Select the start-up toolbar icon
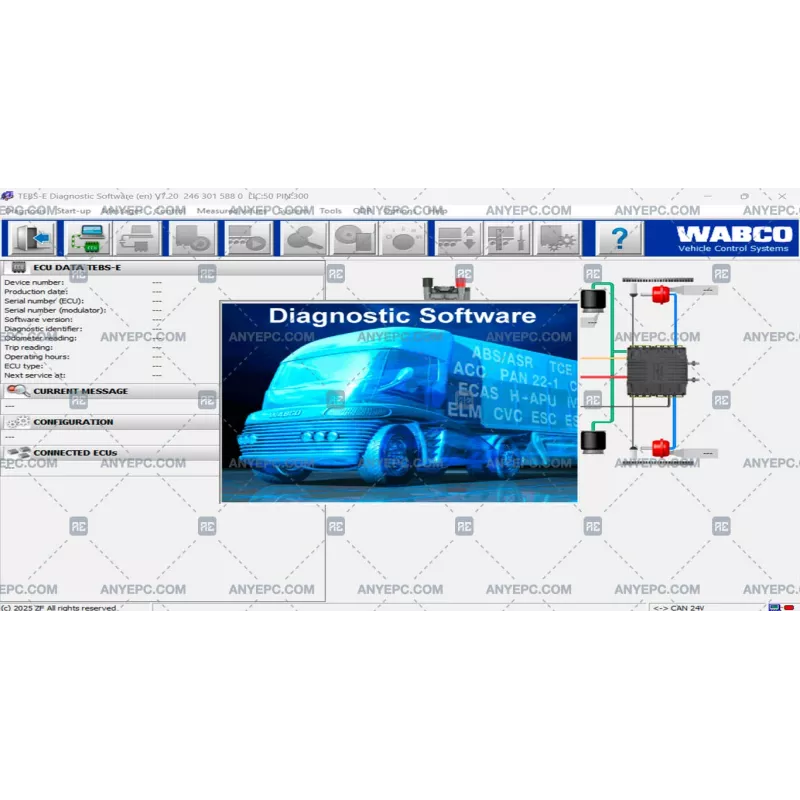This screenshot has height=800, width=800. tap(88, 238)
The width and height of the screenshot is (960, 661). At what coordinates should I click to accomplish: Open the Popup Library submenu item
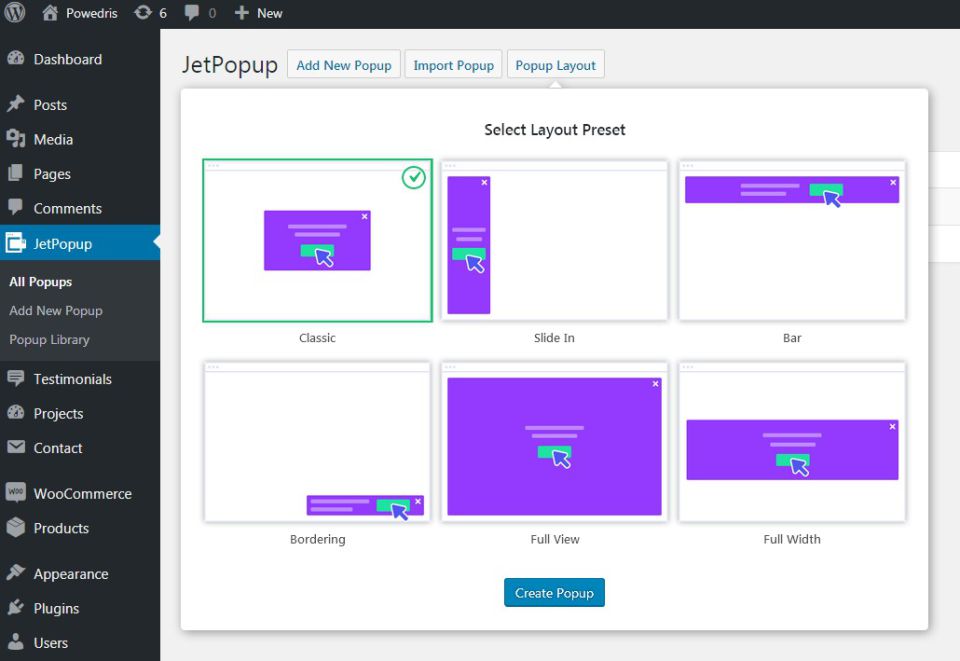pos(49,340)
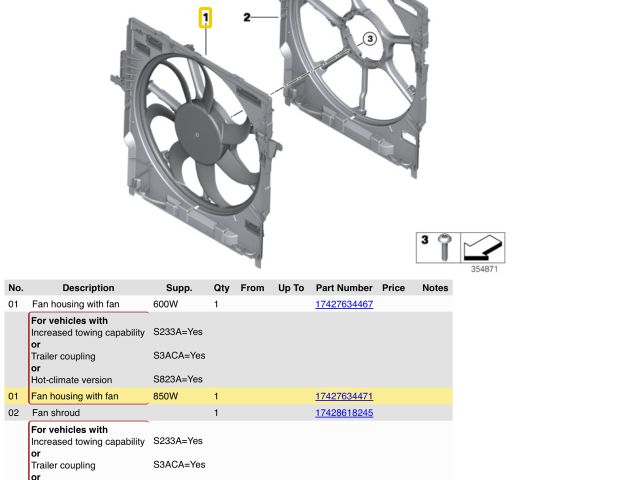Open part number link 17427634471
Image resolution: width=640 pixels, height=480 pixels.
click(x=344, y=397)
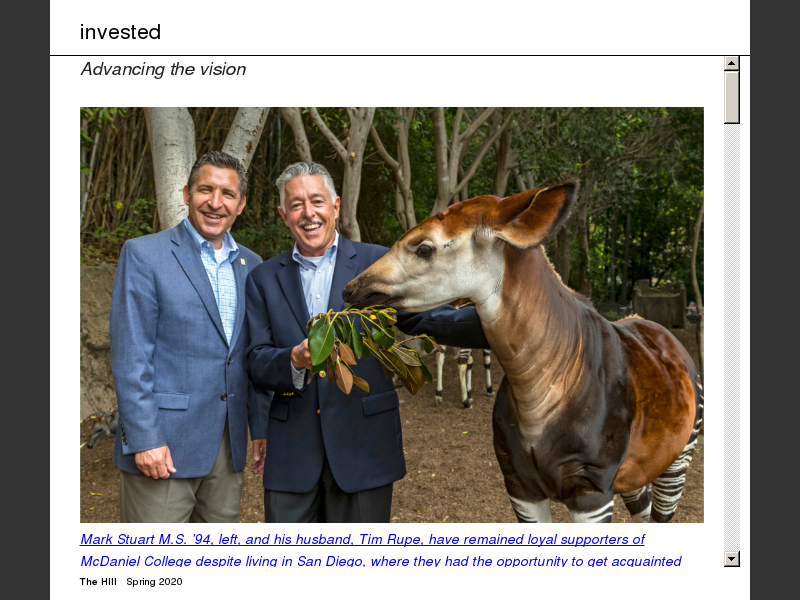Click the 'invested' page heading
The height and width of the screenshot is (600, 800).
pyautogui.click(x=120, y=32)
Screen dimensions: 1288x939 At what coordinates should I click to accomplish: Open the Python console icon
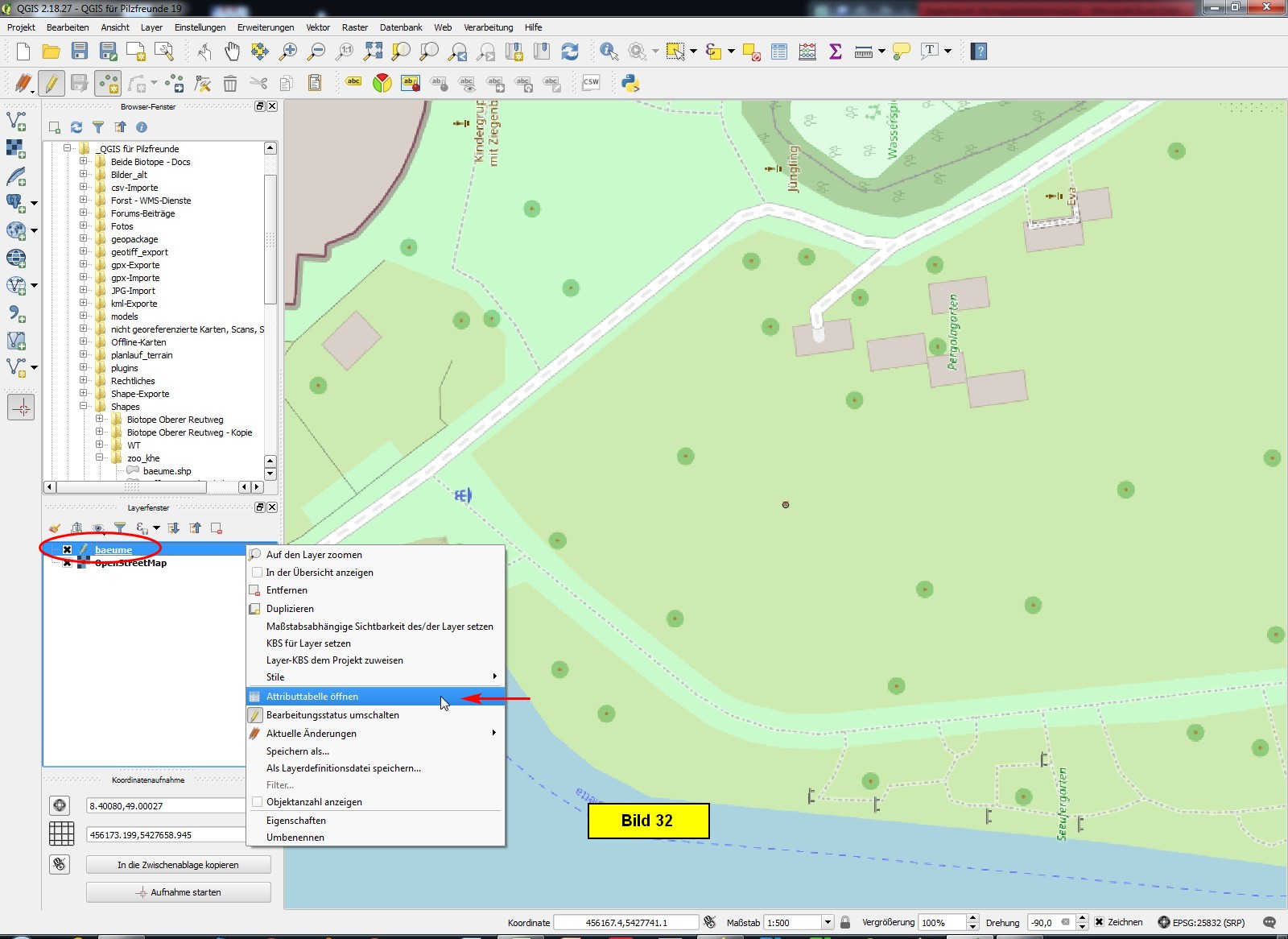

--

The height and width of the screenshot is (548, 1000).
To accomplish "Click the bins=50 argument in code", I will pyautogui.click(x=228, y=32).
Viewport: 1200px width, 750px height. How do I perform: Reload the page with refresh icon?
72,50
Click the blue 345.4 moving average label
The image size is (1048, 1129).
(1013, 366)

* * *

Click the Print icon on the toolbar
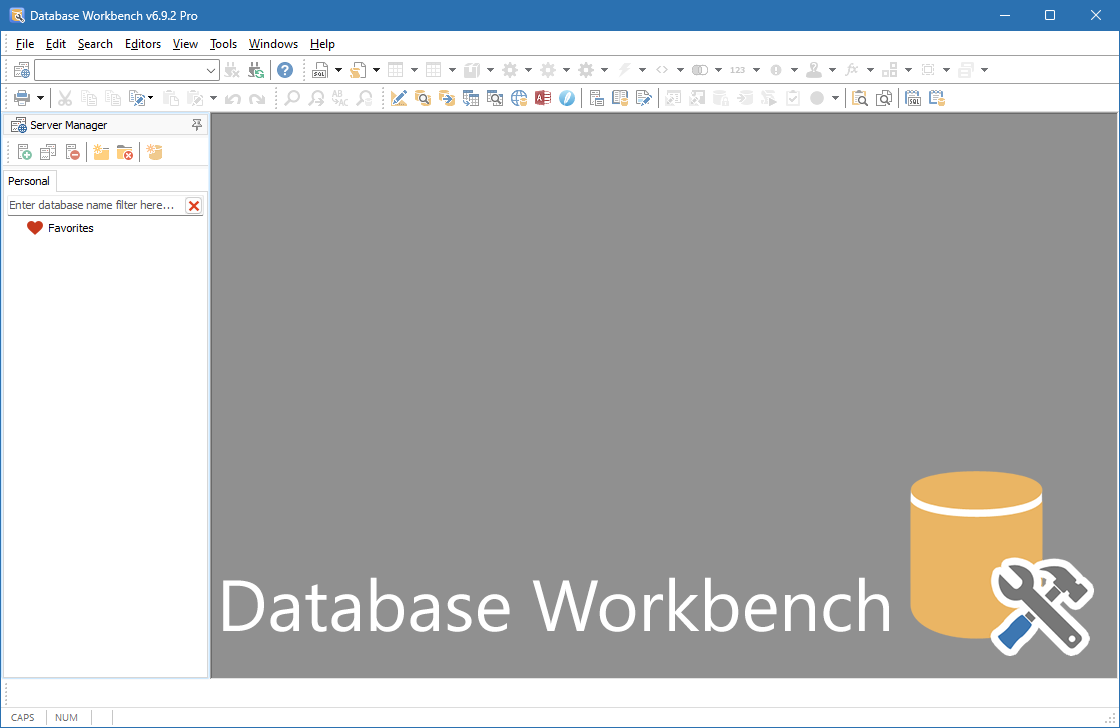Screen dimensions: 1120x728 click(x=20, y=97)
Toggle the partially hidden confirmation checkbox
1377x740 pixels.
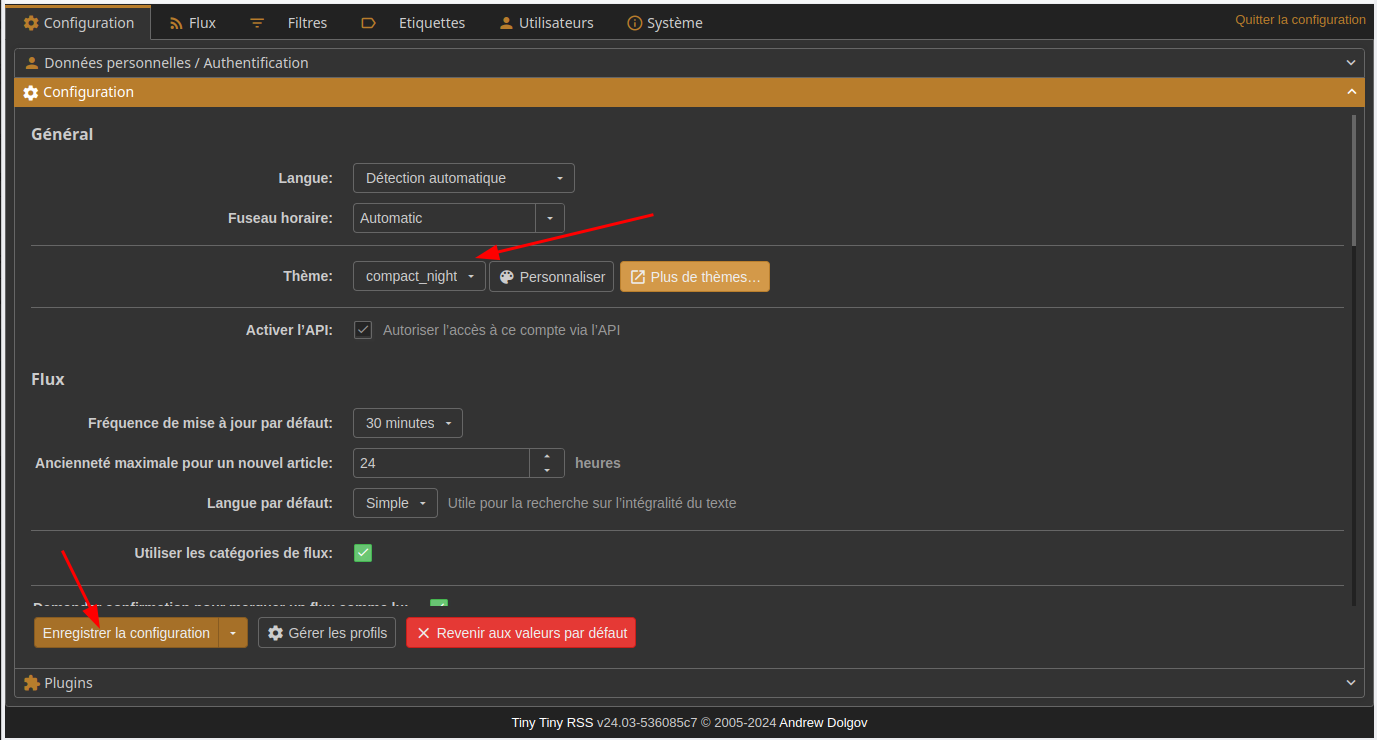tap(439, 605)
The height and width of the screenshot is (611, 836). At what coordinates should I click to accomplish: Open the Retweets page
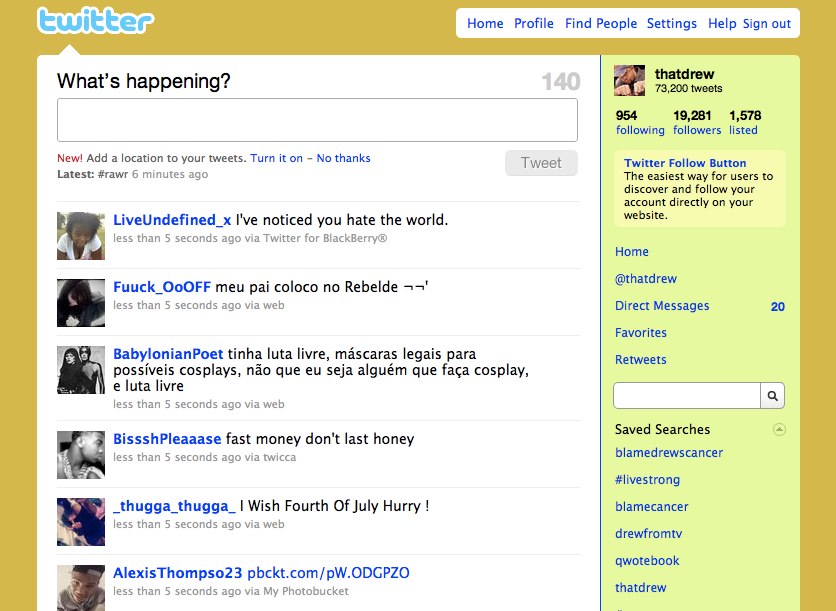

ACTION ITEM: Extract from the material above the stretch running from the line containing "Select the start-up toolbar icon" through the line containing "Screen dimensions: 1288x939". Keep the text exact and the pictures out.

EXERCISE RESPONSE:
Select the start-up toolbar icon
This screenshot has height=800, width=800. tap(88, 238)
The width and height of the screenshot is (960, 661). At what coordinates should I click to accomplish: Open the Popup Library submenu item
pos(49,340)
Open part number link 17427634471
Image resolution: width=640 pixels, height=480 pixels.
click(x=344, y=397)
Click the 'invested' page heading
The height and width of the screenshot is (600, 800).
pyautogui.click(x=120, y=32)
Screen dimensions: 1288x939 At what coordinates should I click to accomplish: Open the Python console icon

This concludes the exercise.